Below are lines of data, and only some are wanted. Please repeat exactly those from the line that has "Given: Tick the" through the line that has "Collapse dialog with Fewer details".

Top of Material supplied

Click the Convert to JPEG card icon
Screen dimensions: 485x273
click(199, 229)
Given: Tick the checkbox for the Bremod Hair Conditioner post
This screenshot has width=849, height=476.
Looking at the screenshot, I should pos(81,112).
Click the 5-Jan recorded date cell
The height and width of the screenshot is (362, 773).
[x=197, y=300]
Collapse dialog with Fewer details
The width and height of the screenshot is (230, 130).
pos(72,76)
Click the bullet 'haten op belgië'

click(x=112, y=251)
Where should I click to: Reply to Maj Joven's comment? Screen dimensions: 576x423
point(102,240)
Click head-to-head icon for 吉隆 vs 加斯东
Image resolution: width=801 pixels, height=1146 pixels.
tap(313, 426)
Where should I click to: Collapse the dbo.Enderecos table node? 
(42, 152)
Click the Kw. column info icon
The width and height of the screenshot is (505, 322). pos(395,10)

Bottom of Material supplied
Top of Material supplied

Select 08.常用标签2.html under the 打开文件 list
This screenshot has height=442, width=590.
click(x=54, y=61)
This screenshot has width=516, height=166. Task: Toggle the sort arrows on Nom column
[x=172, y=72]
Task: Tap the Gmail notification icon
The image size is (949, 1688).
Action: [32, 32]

Bottom of Material supplied

Written answer
Given: Tick the checkbox for the Bremod Hair Conditioner post
This screenshot has width=849, height=476.
Looking at the screenshot, I should pos(81,112).
Click the 5-Jan recorded date cell
The height and width of the screenshot is (362, 773).
[x=197, y=300]
Collapse dialog with Fewer details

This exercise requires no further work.